The Cedi has been reported by Bloomberg to be the world’s worst-performing currency this year as investors continued to squeeze foreign capital to the west African country before a deal with the International Monetary Fund.
The currency of the world’s second-biggest cocoa producer depreciated as much as 3.3% Monday, before paring the loss to 11.2750 per dollar at 3:30 p.m. in the capital Accra.
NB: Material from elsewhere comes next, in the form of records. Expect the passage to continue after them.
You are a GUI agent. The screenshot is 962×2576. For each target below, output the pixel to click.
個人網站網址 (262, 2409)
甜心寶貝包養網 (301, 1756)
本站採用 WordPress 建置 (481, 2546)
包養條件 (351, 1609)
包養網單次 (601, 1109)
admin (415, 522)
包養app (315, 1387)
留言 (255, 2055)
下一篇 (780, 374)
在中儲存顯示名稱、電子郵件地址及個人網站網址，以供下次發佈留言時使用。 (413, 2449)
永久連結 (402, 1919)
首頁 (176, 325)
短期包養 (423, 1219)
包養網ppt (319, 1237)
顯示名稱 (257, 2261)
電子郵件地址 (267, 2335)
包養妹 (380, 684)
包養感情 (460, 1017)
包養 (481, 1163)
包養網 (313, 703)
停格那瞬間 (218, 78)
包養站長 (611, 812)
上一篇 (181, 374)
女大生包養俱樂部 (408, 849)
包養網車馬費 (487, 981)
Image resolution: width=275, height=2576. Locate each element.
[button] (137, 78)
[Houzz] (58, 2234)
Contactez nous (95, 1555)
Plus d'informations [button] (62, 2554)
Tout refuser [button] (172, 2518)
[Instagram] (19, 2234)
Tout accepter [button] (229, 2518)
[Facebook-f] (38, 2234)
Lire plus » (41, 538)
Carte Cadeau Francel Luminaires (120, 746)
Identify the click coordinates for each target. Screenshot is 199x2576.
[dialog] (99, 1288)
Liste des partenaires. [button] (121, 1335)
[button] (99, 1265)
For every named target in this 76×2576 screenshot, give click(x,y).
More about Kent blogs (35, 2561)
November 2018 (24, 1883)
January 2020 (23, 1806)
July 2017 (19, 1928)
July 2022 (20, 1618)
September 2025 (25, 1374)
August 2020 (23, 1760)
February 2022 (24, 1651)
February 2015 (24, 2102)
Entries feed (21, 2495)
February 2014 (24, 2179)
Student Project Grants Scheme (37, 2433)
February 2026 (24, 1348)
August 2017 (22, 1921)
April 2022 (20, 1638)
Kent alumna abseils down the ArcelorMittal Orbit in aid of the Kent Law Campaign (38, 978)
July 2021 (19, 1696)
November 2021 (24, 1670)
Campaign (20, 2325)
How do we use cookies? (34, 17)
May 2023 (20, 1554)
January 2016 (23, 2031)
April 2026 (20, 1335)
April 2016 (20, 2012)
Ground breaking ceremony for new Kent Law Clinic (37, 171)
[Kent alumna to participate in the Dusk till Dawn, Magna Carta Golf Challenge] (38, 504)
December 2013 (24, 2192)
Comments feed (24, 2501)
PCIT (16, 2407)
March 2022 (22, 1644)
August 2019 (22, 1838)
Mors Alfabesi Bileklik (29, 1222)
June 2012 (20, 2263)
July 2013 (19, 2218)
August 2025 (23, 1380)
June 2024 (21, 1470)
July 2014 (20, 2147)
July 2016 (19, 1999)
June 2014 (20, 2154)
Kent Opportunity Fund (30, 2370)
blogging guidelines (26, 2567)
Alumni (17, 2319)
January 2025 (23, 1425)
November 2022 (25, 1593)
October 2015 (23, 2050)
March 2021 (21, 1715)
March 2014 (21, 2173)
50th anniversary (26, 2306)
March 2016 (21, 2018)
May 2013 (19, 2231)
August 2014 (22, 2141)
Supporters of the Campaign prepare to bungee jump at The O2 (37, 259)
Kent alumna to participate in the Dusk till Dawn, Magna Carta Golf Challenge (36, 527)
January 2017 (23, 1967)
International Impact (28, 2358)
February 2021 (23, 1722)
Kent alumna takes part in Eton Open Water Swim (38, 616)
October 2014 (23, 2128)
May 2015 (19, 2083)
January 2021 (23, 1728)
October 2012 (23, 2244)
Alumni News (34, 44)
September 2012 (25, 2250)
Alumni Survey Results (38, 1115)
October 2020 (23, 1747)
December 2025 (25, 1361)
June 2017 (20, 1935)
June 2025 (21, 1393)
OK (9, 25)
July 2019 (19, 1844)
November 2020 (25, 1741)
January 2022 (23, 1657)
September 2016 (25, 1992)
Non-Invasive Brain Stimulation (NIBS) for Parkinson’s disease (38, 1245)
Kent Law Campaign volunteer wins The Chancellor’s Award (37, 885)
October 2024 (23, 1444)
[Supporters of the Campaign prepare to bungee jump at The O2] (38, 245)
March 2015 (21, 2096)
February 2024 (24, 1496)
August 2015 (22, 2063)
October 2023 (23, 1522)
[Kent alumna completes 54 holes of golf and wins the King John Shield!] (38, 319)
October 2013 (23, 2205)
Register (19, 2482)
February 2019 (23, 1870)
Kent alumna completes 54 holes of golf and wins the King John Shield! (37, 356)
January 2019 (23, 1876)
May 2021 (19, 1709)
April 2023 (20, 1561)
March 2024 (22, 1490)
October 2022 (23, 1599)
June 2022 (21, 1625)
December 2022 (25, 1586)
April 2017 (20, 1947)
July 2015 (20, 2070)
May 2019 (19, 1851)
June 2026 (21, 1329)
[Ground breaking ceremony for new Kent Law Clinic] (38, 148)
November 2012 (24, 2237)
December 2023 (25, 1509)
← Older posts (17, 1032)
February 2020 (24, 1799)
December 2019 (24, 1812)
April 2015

That took its losses this year to more than 45%, the most among 148 currencies tracked by Bloomberg.
Commenting on this, Dr Kwakye tweeted “Urgent interventions are needed to stop the haemorrhaging of the cedi.”
The BoG recently identified five key reasons for the woes of the local currency.
They were “The strength of the US dollar, Investor reaction to Credit Rating Downgrade, Non-Roll over of Maturing Bonds, The sharp rise in crude oil prices and impact on the Oil Bill, Loss of External Financing.”
The central bank went ahead to announce measures introduced to resolve the situation.
They were are the “Gold Purchase Program to increase foreign exchange reserves; Special Foreign Exchange Auction for the Bulk Distribution Company’s (BDCs) to help with the importation of petroleum products; Bank of Ghana is entering into a cooperation agreement with the mining companies to provide BOG with the opportunity to buy gold as when it becomes available.
“The Bank of Ghana is supporting the banking sector with foreign currency liquidity to help meet the demand for external payments. The recently approved USD750,000,000 Afrexim loan facility by Parliament, once disbursed, will boost the foreign exchange position of the country and help restore confidence.”
The recently signed 1.13billion dollar Cocoa Syndicated loan was also a measure to shore up the Cedi, the BoG added.